Content starts

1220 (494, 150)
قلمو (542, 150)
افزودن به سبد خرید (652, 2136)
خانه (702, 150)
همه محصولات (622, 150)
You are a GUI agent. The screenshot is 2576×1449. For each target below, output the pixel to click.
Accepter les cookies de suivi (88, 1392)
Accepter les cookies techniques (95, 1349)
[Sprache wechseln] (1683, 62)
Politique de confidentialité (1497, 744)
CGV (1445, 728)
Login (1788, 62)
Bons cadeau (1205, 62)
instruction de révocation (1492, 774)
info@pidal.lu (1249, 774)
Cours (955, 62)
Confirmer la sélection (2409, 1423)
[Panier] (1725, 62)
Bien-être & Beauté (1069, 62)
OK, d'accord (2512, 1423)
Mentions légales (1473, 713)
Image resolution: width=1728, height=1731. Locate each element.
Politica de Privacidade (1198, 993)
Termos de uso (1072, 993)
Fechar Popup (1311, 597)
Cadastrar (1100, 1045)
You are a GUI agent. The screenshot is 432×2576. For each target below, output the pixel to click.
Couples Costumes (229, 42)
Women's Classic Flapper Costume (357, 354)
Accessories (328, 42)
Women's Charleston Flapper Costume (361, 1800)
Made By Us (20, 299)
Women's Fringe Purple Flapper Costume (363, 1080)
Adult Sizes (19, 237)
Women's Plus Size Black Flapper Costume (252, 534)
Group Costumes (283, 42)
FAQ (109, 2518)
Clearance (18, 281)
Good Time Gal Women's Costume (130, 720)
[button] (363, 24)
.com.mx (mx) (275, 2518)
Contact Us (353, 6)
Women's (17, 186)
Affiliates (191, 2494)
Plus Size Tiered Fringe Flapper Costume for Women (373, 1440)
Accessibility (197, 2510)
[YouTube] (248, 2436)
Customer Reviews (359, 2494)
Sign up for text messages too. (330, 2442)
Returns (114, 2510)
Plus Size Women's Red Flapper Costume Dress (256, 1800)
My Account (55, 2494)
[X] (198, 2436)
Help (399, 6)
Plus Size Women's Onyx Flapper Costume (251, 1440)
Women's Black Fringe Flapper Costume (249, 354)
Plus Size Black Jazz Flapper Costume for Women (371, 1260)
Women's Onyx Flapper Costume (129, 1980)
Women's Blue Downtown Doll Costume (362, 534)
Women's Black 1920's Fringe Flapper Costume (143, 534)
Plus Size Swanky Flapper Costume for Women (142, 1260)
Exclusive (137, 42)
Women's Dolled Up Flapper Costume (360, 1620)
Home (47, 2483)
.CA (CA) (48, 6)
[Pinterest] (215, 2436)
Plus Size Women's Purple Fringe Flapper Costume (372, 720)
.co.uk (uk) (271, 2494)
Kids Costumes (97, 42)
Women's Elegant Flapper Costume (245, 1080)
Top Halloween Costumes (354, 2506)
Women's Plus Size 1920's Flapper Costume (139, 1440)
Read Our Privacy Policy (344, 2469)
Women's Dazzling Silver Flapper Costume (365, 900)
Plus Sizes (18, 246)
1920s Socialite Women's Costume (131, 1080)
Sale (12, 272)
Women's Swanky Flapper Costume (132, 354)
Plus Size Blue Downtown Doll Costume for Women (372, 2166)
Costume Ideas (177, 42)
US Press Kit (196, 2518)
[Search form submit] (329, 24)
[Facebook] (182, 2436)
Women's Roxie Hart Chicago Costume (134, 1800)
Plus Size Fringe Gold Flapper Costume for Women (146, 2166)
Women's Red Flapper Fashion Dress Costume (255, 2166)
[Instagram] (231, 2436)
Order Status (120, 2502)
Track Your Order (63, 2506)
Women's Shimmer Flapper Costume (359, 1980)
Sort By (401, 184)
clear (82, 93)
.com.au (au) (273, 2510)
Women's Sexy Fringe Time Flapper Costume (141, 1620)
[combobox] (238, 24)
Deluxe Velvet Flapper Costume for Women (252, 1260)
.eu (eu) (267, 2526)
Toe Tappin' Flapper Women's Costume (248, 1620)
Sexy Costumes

Content ends

The reply must consist solely of the lines from the one containing "Women's Sexy Fringe" through the last line in the material above, reproduced exactly.

Women's Sexy Fringe Time Flapper Costume (141, 1620)
[combobox] (238, 24)
Deluxe Velvet Flapper Costume for Women (252, 1260)
.eu (eu) (267, 2526)
Toe Tappin' Flapper Women's Costume (248, 1620)
Sexy Costumes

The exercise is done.